Frage: Herr Teschke, der Parteifreund Ihres Ministers, Herr Herrmann aus Bayern, beklagt, dass ein Asylprüfverfahren für einen syrischen Antragsteller immer noch viereinhalb Monate dauert. Er mahnt dringend, dass eine Beschleunigung der Verfahren, wofür der Bund verantwortlich ist, durchgeführt wird. Was gedenken Sie zu unternehmen, um dem Wunsch des CSU-Politikers Herrmann nachzukommen, der bestimmt auch für alle anderen Innenminister spricht?

Die zweite Frage: Wer trägt eigentlich all die Kosten der syrischen Flüchtlinge, die jetzt aufgenommen werden? Ist der Bund zu einer großzügigen Unterstützung der Gemeinden bereit, oder handelt der Bund zu finanziellen Lasten der Gemeinden?

Teschke: Ich komme zuerst zum letzten Teil Ihrer Frage. Da gilt die übliche Kostenverteilung zwischen Bund und Ländern: Der Bund trägt die Kosten für die Organisation der Einreise, für den Transport und die vierzehntägige Erstunterbringung in den Aufnahmelagern Friedland und Bramsche. Dann wird der anschließende Aufenthalt von den Ländern getragen.

Zusatzfrage: Wissen das die Länder?

Teschke: Das wissen die Länder.

Zusatzfrage: Wollen die das, und machen die das? Oder erfahren die das jetzt?

Teschke: Nein, das wissen die Länder. Das ist altbekannter Usus, das ist eingeübt. Das ist ähnlich wie beim Resettlement-Verfahren. Da haben wir den gleichen Verteilungsschlüssel.

Wir haben letztes Jahr zum Beispiel auch 300 irakische Flüchtlinge im Resettlement-Verfahren aufgenommen. Da ist es das Gleiche. Die werden hierhertransportiert; die Kosten hierfür trägt der Bund, genauso wie für die Erstunterbringung in den ersten 14 Tagen. Dann werden sie in Aufnahmelager oder Aufnahmeeinrichtungen in den Ländern gebracht, und dann beginnt der Kostenanteil der Länder zu fassen.

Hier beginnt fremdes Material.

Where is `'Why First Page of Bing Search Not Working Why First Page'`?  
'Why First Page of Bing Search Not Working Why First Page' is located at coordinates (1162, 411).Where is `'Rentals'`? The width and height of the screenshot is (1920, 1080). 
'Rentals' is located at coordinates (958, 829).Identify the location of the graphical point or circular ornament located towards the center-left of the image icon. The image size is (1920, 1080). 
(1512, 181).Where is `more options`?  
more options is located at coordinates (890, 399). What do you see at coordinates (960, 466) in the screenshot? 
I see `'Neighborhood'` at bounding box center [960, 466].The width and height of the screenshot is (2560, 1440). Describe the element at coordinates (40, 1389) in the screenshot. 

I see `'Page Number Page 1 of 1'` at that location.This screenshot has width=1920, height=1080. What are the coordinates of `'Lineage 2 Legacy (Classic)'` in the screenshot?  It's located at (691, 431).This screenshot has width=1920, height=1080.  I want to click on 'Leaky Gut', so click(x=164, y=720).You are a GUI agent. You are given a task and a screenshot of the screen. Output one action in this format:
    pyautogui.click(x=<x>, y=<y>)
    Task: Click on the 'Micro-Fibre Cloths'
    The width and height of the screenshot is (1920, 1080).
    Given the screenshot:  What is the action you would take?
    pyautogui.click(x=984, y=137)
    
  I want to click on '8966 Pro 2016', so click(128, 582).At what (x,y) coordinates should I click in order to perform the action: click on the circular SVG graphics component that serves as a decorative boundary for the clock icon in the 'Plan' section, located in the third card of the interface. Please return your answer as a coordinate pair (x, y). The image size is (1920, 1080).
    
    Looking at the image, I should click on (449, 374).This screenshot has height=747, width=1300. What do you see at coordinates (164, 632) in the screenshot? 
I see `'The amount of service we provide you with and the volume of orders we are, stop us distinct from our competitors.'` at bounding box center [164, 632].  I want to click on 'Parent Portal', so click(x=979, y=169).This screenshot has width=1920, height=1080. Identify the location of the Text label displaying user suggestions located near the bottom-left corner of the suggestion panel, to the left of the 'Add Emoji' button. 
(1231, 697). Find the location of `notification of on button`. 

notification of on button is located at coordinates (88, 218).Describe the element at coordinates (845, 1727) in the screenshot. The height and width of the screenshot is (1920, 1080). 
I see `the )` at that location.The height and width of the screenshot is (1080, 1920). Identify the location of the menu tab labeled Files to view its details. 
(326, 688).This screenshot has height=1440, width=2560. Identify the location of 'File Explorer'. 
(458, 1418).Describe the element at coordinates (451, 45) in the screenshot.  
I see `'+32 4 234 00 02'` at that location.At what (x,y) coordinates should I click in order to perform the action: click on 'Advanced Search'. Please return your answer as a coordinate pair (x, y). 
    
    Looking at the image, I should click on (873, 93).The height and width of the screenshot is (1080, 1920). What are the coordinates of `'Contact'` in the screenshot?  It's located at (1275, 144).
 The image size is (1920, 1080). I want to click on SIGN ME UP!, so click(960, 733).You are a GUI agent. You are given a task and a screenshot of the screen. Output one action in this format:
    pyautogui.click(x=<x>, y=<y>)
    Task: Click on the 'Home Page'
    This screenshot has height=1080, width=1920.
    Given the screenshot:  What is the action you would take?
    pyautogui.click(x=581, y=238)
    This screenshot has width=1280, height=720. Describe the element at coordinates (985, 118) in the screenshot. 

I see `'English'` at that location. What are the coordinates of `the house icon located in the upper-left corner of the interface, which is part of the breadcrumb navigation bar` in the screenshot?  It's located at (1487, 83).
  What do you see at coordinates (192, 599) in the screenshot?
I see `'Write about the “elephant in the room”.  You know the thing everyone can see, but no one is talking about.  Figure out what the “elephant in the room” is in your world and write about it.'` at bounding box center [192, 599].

Wir haben uns aber auch beim Thema Syrien bei der EU-Kommission noch einmal dafür eingesetzt, EU-Mittel für die Aufnahme zu bekommen. Da steht aber noch eine Antwort der EU-Kommission aus.

Zusatzfrage: Und die viereinhalb Monate, die Herr Herrmann beklagt?

Teschke: Ich kann diese Zahl jetzt, ehrlich gesagt, nicht bestätigen. Ich kann nicht sagen, ob das so lange ist.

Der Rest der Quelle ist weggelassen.